Les études consacrées à Njegoš ont depuis longtemps résolu cette question : la composition des Lauriers de la montagne est tellement lâche qu’elle peut absorber tout ce qui se rapporte à la vie du peuple : souvenirs historiques, foi, poèmes, us et coutumes, préceptes éthiques… Les Lauriers, à strictement parler, peignent un tableau poétique des assemblées de toutes les tribus monténégrines au cours desquelles se racontaient en long et en large des histoires de tous genres qui allaient des questions importantes touchant à la vie de l’État aux menus événements et anecdotes. Il n’est donc en rien insolite que, revenant de l’étranger, quelqu’un livre au conseil ses impressions de voyage.[4] Par contre, on a peine à se convaincre que la seule préoccupation de Njegoš, poète et philosophe, se situait à ce niveau formel, superficiel : l’intégration d’un épisode aussi expressif. Des raisons plus profondes, de l’ordre de la réflexion, de la philosophie, de l’histoire devaient exister. Nous allons, dans cet exposé, tenter de les révéler et de les interpréter.

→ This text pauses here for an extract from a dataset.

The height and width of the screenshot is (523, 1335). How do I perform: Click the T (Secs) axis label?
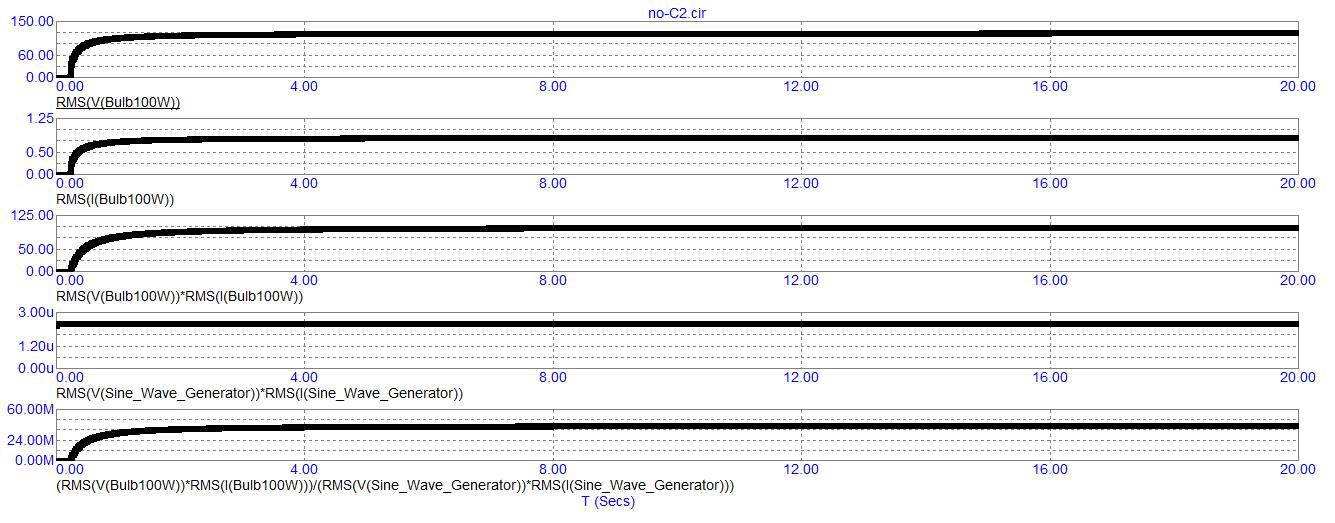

L’Europe dans le miroir épique
Le voïvode Draško a vécu Venise ainsi que l’aurait vécue tout Monténégrin de son temps, ainsi que Njegoš lui-même dut certainement la vivre lors de sa première rencontre avec cette ville. Tout comme Venise est une métaphore de l’Europe, Draško symbolise tous les Monténégrins. Nous pouvons imaginer la stupéfaction qui, à coup sûr, frappa un homme arrivant d’un minuscule semi-État tribal, pastoral dans une métropole européenne qui jouissait d’une puissance politique et économique énorme.[5]
Les chefs des tribus pressent Draško de questions, sur tout et n’importe quoi : les gens, les maisons, les coutumes, le souverain, la réception que l’on réserve aux hôtes, les héros, les conflits, les jeux, les chants… Dès la première réponse se dessine la vision double que Draško a eue de Venise, un monde, pour lui, à la face étincelante et à l’avers sombre. La ville regorge de monde, de richesses, de bâtiments superbes, de pièces éclairées de « mille chandelles », mais tout cet éclat, toute cette splendeur n’a pas ébloui le voïvode. Il a conservé un souvenir nettement plus vif de l’autre côté de la vie à Venise qu’il a vécue plus intensément : le climat malsain, les odeurs fétides et la chaleur étouffante ; la confusion générale et la foule où personne ne voit ni ne reconnaît personne ; les mendiants (les « indigents ») à tous les coins de rue, l’exploitation inhumaine et le martyre enduré sur les galères et dans les prisons ; les étrangers toisés, les gens de nos contrées méprisés, traités avec brutalité et cruauté ; la hantise permanente des espions, des mouchards et des tribunaux qui rendent la justice sur la base de délations ; les gens, minuscules, laids, avachis…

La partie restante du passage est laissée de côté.